**STATED GOAL**
Convert the records below into a JSON list of strings, one string per line and with blank lines left out. Begin at the line that has "Find the location of a particular element." and stop after the line that has "the 'Announcements' button in the Community list is".

## BEGIN RECORDS FOR PROCESSING

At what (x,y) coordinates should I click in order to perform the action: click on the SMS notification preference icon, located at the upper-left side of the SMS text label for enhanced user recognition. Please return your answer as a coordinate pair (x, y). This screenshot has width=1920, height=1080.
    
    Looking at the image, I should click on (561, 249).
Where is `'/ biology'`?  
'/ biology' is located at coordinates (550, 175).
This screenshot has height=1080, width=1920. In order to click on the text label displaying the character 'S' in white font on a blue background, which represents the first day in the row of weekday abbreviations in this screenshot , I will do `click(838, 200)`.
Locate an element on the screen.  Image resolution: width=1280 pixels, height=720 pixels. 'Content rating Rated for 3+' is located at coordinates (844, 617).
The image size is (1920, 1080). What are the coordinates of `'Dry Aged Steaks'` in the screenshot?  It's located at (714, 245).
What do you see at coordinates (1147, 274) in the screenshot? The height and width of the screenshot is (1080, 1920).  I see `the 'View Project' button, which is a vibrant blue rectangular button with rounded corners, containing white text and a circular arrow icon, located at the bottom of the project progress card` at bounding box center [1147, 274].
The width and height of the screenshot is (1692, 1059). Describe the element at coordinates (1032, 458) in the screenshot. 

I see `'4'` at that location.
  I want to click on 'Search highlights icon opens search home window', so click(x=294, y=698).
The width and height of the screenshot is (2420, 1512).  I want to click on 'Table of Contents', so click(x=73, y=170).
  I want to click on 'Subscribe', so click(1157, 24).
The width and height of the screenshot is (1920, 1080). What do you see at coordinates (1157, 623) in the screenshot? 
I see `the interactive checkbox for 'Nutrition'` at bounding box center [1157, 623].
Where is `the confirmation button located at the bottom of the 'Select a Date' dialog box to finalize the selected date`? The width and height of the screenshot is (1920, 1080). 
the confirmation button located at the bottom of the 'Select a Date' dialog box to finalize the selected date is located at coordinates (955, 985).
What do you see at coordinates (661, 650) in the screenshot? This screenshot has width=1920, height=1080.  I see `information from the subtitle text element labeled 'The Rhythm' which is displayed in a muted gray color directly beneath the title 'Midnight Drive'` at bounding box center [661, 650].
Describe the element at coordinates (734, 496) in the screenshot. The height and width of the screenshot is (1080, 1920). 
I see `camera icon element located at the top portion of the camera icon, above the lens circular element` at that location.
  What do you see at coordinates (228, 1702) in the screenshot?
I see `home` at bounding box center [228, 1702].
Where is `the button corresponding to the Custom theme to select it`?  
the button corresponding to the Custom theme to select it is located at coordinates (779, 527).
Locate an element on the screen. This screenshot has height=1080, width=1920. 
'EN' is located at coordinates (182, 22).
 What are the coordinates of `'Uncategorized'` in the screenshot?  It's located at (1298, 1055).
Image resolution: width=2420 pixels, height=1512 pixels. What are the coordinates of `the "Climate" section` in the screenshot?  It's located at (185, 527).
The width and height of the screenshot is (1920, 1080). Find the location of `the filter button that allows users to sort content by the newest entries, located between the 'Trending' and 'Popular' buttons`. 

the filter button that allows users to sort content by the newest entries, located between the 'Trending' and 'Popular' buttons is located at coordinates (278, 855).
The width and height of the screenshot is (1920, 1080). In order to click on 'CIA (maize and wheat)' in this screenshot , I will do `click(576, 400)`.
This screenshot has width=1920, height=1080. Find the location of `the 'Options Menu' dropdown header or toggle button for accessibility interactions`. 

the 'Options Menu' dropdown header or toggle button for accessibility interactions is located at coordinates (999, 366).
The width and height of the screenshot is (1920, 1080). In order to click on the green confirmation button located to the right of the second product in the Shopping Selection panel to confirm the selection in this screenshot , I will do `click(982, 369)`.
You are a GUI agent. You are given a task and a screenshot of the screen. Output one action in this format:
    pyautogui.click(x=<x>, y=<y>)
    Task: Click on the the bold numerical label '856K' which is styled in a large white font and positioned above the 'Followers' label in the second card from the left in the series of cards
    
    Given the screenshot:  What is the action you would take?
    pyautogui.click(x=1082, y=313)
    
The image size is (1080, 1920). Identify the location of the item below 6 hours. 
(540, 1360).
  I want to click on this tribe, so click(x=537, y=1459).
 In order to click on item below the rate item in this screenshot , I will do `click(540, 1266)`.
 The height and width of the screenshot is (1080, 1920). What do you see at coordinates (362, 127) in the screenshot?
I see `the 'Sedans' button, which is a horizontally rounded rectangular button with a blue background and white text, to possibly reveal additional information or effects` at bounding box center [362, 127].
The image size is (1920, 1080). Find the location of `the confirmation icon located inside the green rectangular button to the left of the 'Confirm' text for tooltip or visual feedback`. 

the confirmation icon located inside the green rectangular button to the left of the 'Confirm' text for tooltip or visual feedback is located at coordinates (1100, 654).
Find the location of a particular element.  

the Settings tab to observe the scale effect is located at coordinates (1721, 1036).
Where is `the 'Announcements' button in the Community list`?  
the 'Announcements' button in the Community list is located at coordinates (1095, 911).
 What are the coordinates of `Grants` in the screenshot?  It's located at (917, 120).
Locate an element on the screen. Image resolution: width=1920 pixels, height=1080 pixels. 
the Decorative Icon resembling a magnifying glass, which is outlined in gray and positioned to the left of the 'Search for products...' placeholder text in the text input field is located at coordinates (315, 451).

## END RECORDS FOR PROCESSING

**REPLY**
[
  "Find the location of a particular element.  ",
  "the Settings tab to observe the scale effect is located at coordinates (1721, 1036).",
  "Where is `the 'Announcements' button in the Community list`?  ",
  "the 'Announcements' button in the Community list is located at coordinates (1095, 911)."
]